Historicamente, sempre que os bancos centrais implementaram programas de expansão monetária—seja através de QE explícito ou de injeções subtis de liquidez—o mercado de criptomoedas beneficiou de impulsos altistas pronunciados. O fenómeno reflete a natureza dos ativos digitais como refúgio e instrumento de diversificação durante períodos de expansão monetária.
A previsão de Lepard e os níveis de preço esperados
Com base nesta leitura da situação macroeconómica, Larry Lepard formulou uma projeção audaciosa: o preço do Bitcoin irá duplicar ou até triplicar nos próximos ciclos de mercado. Com o Bitcoin atualmente negociado a cerca de $96.20K (dados atualizados a 15 de janeiro de 2026), esta projeção abre cenários interessantes.
Se se materializar um cenário de triplicação a partir dos níveis atuais, o Bitcoin poderia atingir valores entre $192.400 e $288.600. Mesmo considerando um cenário conservador de duplicação, assistiria-se a um movimento em direção aos $192.400. Estas projeções não carecem de fundamento: refletem os padrões históricos observados durante ciclos anteriores de expansão monetária, quando os ativos alternativos apresentaram performances exponenciais.

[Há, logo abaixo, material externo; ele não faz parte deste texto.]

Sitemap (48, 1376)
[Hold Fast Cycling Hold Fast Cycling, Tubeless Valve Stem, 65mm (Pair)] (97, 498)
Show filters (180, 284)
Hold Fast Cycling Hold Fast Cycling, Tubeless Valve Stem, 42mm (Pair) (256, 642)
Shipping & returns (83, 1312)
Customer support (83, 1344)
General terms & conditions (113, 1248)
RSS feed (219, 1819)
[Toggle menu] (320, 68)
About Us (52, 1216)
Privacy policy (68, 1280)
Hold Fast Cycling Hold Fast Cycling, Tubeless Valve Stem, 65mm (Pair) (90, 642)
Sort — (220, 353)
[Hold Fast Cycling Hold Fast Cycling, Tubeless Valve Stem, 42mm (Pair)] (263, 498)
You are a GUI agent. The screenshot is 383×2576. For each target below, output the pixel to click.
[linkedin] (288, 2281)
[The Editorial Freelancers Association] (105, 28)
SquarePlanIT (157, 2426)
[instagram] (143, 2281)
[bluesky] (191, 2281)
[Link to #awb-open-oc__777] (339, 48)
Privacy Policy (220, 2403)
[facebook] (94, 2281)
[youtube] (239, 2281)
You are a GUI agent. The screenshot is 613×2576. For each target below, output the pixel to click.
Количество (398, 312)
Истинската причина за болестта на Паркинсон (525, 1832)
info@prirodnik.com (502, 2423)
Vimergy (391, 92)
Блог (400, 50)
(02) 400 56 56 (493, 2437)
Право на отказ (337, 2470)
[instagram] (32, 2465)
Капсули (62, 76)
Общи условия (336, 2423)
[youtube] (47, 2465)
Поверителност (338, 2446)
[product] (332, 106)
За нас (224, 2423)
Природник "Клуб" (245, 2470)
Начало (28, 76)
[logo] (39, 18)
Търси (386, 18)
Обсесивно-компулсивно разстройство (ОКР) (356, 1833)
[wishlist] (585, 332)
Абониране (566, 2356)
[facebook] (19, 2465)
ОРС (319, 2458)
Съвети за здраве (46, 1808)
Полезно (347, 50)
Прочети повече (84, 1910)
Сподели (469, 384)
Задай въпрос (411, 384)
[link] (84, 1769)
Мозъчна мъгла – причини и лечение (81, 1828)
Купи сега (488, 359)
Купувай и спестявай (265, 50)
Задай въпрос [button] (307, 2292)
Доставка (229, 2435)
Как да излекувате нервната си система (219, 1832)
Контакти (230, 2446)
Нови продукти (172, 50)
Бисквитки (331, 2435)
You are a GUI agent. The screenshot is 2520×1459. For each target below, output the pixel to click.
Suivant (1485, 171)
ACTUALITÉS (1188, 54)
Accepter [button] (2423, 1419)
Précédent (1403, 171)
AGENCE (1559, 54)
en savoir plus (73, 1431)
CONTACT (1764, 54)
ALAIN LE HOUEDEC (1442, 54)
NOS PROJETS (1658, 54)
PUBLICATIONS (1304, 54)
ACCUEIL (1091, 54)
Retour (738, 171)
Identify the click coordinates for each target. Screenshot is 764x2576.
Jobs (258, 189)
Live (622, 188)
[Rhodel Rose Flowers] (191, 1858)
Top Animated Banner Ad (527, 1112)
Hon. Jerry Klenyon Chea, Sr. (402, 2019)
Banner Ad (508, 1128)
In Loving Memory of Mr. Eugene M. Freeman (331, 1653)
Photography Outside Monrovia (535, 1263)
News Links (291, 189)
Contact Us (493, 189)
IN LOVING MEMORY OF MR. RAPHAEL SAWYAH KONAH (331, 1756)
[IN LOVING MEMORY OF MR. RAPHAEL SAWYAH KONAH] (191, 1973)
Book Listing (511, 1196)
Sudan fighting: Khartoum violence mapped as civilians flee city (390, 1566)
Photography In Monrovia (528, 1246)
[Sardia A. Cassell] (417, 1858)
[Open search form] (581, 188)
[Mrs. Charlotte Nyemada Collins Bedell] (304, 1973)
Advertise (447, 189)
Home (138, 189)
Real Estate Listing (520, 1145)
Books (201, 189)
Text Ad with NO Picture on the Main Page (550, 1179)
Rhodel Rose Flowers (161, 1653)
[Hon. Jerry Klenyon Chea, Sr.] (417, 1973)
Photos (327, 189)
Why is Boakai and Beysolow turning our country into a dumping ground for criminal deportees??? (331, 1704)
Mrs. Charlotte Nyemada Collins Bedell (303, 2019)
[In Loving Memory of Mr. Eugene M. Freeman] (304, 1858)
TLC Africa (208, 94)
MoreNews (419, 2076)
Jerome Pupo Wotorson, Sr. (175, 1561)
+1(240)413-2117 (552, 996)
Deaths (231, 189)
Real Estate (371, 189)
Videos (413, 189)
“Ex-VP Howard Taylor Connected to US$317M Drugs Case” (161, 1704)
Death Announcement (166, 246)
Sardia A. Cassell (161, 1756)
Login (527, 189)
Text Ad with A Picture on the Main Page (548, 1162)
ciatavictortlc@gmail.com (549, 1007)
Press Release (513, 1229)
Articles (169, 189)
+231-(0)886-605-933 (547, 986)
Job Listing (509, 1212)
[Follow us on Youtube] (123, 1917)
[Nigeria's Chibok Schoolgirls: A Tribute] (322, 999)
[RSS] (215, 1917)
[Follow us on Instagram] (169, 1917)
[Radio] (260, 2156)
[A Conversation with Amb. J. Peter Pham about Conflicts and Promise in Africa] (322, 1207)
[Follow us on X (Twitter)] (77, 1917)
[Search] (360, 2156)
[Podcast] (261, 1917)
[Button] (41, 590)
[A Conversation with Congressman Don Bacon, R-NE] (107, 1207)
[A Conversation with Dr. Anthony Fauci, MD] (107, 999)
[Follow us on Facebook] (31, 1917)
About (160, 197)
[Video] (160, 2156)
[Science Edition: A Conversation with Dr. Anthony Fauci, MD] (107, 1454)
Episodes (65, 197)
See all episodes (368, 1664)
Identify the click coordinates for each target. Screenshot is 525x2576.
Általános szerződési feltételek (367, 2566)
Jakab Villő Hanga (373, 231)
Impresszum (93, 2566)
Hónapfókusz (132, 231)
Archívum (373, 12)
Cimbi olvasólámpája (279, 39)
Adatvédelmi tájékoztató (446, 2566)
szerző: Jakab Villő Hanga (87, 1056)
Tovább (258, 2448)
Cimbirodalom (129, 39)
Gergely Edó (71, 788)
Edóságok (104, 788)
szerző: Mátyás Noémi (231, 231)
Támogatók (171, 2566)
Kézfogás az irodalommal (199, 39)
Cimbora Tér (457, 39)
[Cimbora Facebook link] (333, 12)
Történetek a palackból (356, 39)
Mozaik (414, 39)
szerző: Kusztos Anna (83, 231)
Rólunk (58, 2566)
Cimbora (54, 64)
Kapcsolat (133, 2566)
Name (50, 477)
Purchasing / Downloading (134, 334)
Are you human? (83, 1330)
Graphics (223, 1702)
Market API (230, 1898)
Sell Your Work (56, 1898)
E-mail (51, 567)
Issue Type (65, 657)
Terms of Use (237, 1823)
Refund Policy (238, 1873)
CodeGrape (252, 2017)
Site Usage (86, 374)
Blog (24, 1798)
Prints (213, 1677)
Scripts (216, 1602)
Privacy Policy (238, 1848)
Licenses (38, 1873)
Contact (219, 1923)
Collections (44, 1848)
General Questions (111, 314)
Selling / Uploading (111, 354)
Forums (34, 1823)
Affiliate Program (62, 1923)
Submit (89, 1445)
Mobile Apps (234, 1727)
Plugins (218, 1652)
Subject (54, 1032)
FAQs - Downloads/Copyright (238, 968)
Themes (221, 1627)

Contexto histórico e ciclos passados
O renomado gestor Lepard não está propondo uma hipótese dissociada da história. Os ciclos anteriores de Quantitative Easing—2008-2014, 2020-2021—invariavelmente geraram rallies significativos nos mercados de ativos de alto risco. O Bitcoin, embora tenha nascido durante a crise financeira de 2008, viu um crescimento exponencial justamente durante as fases de máxima expansão monetária. A correlação entre o balanço da Fed e o desempenho do Bitcoin não é casual, mas reflete uma relação económica fundamental: maior liquidez em circulação equivale a menor rendimento nos títulos “seguros”, levando os investidores a procurar ativos alternativos e arriscados como as criptomoedas.
Implicações para os mercados
O cenário descrito representa um contexto onde a prudência formal da Federal Reserve nos comunicados oficiais oculta uma atividade de expansão substancial. Este tipo de política “suave” pode ser até mais eficaz do que um QE tradicional na geração de dinâmicas altistas nos mercados de risco, pois mantém baixa a volatilidade percebida enquanto alimenta silenciosamente a liquidez disponível.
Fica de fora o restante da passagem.